In this song, the narrator is a promotion-bound executive who is climbing the corporate ladder at the expense of his private life. His boss says he will get a promotion if he flies to New Orleans on business. The executive decides to leave his first-class seat empty in favor of staying with his significant other. He states that being with his lover is "right where [he] need[s] to be."

Music video

The music video was directed by Chris Rogers. The video was shot on a deserted runway at Nashville International Airport in 98 degree heat. It shows Allan and a full band performing the song on a mobile stage on the airport tarmac, while several women slowly show up behind a chain-link fence watching the performance and singing along. When the second chorus hits, the women (and some men as well) break down the fence and start running towards the stage, and disappear as they approach. It ends with a shot of a plane taking off.

Chart performance

Before it was released as a single, it charted from unsolicited airplay while "Lovin' You Against My Will" was still climbing the charts. According to Joel Whitburn's Hot Country Songs 1944–2008, this song spent 48 weeks on the country charts, giving it the longest chart run of the 2000s decade.[1] Billboard credits the song with fewer weeks on the charts because of a rule change enacted starting with the chart dated January 13, 2001. Starting that week, Hot Country Singles shrank from 75 to 60 positions, so each song on the chart that week had its total number of weeks spent on the chart re-calculated to count only weeks spent at No. 60 or higher. As a result, Billboard reduced the total number of weeks that "Right Where I Need to Be" had spent on the charts from 23 to 16.[2]

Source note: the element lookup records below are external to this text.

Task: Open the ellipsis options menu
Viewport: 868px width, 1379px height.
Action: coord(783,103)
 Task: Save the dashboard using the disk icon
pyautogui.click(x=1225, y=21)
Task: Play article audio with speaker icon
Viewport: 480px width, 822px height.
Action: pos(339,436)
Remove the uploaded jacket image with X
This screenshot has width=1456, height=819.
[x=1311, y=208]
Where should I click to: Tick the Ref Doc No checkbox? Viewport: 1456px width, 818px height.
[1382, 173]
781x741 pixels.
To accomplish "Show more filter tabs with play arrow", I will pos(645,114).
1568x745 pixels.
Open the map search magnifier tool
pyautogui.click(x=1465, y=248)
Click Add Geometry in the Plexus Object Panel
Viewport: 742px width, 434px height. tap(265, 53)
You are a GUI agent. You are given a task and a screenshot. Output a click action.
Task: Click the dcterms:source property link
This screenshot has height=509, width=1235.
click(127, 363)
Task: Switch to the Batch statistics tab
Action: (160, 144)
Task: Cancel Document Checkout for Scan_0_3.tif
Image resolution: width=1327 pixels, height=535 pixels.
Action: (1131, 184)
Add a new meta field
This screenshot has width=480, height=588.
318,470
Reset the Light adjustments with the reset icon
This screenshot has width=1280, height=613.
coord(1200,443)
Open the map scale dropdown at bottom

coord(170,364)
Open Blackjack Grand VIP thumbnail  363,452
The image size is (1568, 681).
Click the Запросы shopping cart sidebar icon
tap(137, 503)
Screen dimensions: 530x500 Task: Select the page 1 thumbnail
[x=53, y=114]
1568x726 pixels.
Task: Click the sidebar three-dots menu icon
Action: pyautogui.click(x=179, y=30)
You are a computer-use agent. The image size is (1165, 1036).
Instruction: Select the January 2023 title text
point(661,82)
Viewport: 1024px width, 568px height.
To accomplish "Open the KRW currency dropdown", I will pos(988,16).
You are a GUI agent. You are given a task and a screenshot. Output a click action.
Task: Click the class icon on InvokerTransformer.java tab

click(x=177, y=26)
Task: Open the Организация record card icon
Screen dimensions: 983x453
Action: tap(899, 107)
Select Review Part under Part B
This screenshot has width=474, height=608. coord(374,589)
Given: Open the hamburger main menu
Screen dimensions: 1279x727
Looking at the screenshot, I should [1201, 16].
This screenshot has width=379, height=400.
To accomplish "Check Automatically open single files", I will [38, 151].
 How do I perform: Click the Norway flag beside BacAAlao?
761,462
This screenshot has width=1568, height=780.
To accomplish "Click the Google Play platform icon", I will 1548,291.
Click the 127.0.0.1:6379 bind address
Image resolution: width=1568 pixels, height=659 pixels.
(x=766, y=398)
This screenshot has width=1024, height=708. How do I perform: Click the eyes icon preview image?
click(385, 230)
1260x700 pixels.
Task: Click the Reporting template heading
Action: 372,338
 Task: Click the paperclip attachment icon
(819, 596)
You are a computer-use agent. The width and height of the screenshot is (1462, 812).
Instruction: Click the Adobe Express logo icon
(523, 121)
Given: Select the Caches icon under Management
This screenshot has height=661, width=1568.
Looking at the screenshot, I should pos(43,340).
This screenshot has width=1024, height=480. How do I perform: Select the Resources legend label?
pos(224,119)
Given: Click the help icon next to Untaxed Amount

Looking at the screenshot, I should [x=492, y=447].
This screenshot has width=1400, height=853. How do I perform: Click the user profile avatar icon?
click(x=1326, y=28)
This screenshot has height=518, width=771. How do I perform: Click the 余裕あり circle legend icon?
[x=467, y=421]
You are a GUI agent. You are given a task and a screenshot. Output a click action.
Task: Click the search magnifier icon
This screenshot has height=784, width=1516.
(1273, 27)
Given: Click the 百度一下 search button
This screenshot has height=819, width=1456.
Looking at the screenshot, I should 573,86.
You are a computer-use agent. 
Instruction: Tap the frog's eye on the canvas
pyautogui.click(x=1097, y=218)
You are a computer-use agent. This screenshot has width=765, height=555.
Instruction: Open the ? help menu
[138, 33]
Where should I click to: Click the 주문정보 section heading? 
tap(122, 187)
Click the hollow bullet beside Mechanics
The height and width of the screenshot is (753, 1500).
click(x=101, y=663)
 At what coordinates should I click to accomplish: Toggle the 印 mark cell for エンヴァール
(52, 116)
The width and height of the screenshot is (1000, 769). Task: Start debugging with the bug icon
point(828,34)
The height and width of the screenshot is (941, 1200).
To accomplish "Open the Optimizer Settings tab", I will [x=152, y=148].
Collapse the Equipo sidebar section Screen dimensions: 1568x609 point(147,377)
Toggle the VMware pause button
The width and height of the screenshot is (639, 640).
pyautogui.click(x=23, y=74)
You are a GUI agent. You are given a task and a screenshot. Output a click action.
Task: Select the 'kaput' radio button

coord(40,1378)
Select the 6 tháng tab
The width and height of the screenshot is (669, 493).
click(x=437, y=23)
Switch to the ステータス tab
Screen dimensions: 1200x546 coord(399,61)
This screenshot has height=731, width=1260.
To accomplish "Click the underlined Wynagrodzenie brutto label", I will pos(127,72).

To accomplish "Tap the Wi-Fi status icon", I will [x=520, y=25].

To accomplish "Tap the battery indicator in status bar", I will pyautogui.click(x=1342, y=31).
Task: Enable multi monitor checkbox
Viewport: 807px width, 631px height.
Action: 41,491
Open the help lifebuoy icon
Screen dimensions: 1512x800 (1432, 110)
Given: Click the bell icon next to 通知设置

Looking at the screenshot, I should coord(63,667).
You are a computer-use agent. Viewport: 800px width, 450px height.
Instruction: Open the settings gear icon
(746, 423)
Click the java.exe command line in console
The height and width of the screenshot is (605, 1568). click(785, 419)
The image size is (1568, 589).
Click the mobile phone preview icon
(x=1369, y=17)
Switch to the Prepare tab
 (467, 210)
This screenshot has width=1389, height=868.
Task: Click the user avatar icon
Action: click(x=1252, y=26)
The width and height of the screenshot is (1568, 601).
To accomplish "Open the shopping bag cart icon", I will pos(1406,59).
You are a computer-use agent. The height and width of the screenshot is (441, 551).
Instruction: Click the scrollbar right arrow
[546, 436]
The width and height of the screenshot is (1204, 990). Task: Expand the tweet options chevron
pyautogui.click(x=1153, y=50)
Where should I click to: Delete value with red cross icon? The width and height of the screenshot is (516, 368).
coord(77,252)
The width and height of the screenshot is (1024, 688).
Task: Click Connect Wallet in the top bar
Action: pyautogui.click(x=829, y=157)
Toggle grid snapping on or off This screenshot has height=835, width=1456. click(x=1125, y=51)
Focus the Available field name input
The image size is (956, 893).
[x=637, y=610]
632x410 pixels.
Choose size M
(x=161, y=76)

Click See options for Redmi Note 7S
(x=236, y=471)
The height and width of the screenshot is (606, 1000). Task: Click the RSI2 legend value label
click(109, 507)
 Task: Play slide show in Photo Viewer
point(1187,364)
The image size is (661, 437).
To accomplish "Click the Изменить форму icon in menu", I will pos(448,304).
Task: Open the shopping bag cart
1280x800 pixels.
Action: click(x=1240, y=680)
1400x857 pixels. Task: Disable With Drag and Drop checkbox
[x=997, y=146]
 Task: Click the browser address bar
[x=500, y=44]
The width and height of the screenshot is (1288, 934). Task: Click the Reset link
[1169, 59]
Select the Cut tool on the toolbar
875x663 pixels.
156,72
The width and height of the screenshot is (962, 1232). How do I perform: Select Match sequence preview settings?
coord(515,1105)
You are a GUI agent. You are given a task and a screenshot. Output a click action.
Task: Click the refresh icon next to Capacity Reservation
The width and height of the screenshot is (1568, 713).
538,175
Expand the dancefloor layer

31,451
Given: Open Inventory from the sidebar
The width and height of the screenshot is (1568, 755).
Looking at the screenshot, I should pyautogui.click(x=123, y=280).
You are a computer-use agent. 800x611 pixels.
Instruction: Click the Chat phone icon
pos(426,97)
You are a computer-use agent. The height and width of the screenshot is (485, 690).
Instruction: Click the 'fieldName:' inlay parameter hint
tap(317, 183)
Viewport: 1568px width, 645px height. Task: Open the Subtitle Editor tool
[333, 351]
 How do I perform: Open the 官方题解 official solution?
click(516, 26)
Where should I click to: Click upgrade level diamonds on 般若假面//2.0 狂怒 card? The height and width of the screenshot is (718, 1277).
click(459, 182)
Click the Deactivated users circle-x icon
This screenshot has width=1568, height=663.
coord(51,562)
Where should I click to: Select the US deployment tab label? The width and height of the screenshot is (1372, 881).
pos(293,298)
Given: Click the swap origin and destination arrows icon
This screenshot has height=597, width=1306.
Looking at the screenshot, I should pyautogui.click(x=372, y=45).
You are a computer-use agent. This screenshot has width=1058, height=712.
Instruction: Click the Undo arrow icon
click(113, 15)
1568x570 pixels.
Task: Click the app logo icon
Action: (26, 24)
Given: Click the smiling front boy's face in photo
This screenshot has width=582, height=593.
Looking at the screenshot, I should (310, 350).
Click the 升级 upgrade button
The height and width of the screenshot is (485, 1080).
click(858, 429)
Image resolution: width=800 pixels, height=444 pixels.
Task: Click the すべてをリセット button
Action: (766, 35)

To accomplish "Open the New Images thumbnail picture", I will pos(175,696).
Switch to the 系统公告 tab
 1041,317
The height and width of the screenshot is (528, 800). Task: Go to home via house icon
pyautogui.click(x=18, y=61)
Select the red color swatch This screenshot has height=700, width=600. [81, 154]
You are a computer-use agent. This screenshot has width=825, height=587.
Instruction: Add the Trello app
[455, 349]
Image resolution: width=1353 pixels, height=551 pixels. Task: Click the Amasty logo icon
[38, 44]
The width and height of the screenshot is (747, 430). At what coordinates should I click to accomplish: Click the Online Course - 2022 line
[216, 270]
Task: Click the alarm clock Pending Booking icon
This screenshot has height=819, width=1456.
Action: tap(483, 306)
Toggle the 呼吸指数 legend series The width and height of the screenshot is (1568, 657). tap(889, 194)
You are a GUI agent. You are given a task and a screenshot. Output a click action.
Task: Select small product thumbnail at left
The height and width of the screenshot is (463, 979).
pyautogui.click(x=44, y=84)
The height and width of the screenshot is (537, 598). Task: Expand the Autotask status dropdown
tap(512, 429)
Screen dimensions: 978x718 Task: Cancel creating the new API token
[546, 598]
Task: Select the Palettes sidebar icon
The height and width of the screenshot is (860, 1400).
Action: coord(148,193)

Before its release, "Right Where I Need to Be" was the b-side to the album's title track.[1]

Chart (2000-2001) Peak
position
Canada Country Tracks (RPM)[3] 62[a]
US Hot Country Songs (Billboard)[4] 5
US Billboard Hot 100[5] 42

Year-end charts

Chart (2001) Position
US Country Songs (Billboard)[6] 28

Certifications

Region Certification Certified units/sales
United States (RIAA)[7] Platinum 1,000,000

Sales+streaming figures based on certification alone.

Notes

  1. ^ "Right Where I Need To Be" had not yet peaked when RPM ceased publication in November 2000.